EXERCISE INSTRUCTIONS:
(1) From the biography of Ibrahim I ibn Marzuban I below, reproduce word for word the passage that begins at the words "10th-century ruler of" and stops after "al-Muktafi in 960.".
(2) In the biography of Ibrahim I ibn Marzuban I below, condense the paragraph beginning "Marzuban ibn Muhammad had designated" into a bulleted list that keeps its main facts.

King of Dvin
- Reign: 957 - 979
- Predecessor: Marzuban ibn Muhammad
- Successor: Abu'l-Hajja

King of Azerbaijan
- Reign: 962 - 979
- Predecessor: Ismail ibn Wahsudan Nuh ibn Wahsudan
- Successor: Marzuban II ibn Ismail
- Died: 983 Azerbaijan
- House: Sallarid
- Father: Marzuban ibn Muhammad
- Religion: Islam

= Ibrahim I ibn Marzuban I =

10th-century ruler of Dvin and Azerbaijan

Ibrahim I ibn Marzuban I (died 983) was the Sallarid ruler of Dvin (957-979) and later Azerbaijan (962-966 and 966-979). He was the son and successor of Marzuban ibn Muhammad.

==Biography==
Marzuban ibn Muhammad had designated his brother Wahsudan ibn Muhammad as his successor. When he came to Azerbaijan, however, the commanders of the fortresses refused to surrender to him, recognizing instead Marzuban's son Justan I ibn Marzuban I as his successor. Unable to establish his rule in the province, Wahusdan returned to Tarum; Justan was recognized as ruler in Azerbaijan, with his brother Ibrahim made governor of Dvin. Justan seems to have been interested primarily in his harem, a fact which alienated some of his supporters, although he and Ibrahim successfully put down a revolt by a grandson of the caliph al-Muktafi in 960.

SUPPLIED INFORMATION:
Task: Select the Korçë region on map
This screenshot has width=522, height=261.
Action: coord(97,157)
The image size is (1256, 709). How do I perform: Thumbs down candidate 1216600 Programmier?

WORKED ANSWERS:
(1)
10th-century ruler of Dvin and Azerbaijan

Ibrahim I ibn Marzuban I (died 983) was the Sallarid ruler of Dvin (957-979) and later Azerbaijan (962-966 and 966-979). He was the son and successor of Marzuban ibn Muhammad.

==Biography==
Marzuban ibn Muhammad had designated his brother Wahsudan ibn Muhammad as his successor. When he came to Azerbaijan, however, the commanders of the fortresses refused to surrender to him, recognizing instead Marzuban's son Justan I ibn Marzuban I as his successor. Unable to establish his rule in the province, Wahusdan returned to Tarum; Justan was recognized as ruler in Azerbaijan, with his brother Ibrahim made governor of Dvin. Justan seems to have been interested primarily in his harem, a fact which alienated some of his supporters, although he and Ibrahim successfully put down a revolt by a grandson of the caliph al-Muktafi in 960.

(2)
- Marzuban ibn Muhammad had designated his brother Wahsudan ibn Muhammad as his successor.
- When Wahsudan came to Azerbaijan, the fortress commanders refused to surrender to him and recognized Marzuban's son Justan I ibn Marzuban I as successor instead.
- Unable to establish his rule, Wahsudan returned to Tarum.
- Justan was recognized as ruler in Azerbaijan, and his brother Ibrahim was made governor of Dvin.
- Justan's apparent interest mainly in his harem alienated some of his supporters.
- In 960 Justan and Ibrahim put down a revolt by a grandson of the caliph al-Muktafi.